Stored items
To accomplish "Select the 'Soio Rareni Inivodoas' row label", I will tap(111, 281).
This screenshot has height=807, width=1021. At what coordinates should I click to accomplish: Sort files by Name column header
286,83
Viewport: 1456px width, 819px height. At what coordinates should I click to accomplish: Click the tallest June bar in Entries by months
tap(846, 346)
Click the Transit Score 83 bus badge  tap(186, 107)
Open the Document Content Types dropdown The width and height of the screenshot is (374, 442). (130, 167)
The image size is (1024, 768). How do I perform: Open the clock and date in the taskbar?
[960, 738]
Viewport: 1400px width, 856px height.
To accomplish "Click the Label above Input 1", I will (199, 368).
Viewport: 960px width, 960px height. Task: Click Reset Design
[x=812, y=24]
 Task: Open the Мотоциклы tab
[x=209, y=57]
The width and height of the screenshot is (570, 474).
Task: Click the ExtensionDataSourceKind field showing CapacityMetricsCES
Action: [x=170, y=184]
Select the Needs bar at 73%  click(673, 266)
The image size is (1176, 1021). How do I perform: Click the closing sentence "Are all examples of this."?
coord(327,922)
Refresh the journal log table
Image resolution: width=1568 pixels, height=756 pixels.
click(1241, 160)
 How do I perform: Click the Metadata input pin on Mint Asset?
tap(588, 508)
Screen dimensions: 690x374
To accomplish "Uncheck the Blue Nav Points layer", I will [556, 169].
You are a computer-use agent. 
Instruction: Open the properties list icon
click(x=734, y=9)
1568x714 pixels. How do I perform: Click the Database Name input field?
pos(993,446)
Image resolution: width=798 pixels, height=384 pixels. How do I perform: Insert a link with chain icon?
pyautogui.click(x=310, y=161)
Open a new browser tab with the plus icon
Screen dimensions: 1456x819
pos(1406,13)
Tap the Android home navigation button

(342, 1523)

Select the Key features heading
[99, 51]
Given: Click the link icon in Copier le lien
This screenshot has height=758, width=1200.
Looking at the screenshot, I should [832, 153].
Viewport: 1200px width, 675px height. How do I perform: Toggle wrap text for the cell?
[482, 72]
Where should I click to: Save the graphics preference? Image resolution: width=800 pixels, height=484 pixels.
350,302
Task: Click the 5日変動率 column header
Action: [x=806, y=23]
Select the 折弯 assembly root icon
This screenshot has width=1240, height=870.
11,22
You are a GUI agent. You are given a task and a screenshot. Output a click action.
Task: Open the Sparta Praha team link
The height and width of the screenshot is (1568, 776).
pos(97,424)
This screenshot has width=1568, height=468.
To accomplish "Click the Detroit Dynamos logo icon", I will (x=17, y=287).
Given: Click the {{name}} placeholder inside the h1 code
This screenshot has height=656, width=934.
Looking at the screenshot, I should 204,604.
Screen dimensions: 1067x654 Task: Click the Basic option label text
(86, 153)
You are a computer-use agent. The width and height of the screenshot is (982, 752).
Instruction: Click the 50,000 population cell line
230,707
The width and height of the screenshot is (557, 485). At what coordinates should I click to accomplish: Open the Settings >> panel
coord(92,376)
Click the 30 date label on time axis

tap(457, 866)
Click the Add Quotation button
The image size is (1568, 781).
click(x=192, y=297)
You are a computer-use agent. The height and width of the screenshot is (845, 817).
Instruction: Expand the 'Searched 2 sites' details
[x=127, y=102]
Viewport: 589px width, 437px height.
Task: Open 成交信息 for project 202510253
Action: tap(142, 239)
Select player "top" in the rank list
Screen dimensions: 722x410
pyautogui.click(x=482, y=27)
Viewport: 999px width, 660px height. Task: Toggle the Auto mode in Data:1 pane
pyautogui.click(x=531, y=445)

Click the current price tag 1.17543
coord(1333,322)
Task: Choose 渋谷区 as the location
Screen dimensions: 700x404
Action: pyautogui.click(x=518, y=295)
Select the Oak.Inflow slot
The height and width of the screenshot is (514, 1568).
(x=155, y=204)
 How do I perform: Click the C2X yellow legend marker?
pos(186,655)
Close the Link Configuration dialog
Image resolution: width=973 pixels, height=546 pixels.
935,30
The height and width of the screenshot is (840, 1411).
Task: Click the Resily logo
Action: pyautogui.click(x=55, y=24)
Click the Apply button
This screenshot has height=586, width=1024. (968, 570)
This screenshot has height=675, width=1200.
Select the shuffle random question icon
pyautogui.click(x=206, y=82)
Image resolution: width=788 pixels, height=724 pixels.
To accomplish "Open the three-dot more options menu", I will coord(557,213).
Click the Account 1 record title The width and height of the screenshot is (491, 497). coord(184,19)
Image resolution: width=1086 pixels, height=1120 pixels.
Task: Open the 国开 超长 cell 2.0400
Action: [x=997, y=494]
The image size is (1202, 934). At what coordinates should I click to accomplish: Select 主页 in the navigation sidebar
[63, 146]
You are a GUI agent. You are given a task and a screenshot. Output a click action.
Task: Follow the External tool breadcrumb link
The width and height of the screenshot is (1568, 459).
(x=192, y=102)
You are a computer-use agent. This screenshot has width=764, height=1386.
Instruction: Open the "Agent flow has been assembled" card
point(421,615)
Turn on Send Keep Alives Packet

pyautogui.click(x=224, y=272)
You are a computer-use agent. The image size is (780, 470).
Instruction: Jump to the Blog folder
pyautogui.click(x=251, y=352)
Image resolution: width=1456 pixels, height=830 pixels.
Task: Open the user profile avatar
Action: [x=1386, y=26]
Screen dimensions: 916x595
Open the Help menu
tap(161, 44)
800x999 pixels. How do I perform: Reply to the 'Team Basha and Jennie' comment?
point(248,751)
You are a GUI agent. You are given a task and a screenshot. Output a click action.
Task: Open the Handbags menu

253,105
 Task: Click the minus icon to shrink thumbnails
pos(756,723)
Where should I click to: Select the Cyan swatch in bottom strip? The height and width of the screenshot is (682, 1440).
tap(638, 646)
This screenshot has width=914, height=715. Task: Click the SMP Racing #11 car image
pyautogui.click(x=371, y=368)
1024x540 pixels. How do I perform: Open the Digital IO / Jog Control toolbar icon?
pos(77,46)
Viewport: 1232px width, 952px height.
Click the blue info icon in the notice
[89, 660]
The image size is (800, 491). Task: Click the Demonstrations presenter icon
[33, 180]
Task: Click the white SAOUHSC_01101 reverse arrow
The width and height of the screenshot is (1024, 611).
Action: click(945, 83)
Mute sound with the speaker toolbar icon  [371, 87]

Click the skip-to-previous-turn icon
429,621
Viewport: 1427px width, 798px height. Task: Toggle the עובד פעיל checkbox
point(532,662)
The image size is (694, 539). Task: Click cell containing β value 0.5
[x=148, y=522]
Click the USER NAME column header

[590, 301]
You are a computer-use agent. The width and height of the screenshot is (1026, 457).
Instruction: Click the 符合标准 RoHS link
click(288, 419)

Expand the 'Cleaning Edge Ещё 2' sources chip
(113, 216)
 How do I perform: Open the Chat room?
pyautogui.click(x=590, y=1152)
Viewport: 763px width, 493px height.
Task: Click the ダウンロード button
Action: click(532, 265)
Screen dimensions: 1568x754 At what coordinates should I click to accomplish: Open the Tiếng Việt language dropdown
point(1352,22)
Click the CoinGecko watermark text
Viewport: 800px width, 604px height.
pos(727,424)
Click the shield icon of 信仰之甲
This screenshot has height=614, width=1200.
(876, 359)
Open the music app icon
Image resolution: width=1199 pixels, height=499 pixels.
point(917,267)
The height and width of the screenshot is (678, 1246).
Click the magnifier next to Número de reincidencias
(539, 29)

* **Work instruction**:
Filter the data for the string "computer". Copy each matching line.

* **Your solution**:
You are a computer-use agent. 
You are a computer-use agent. The width and height of the screenshot is (982, 752).
You are a computer-use agent. The height and width of the screenshot is (845, 817).
You are a computer-use agent. This screenshot has width=764, height=1386.
You are a computer-use agent. The image size is (780, 470).
You are a computer-use agent. The width and height of the screenshot is (1026, 457).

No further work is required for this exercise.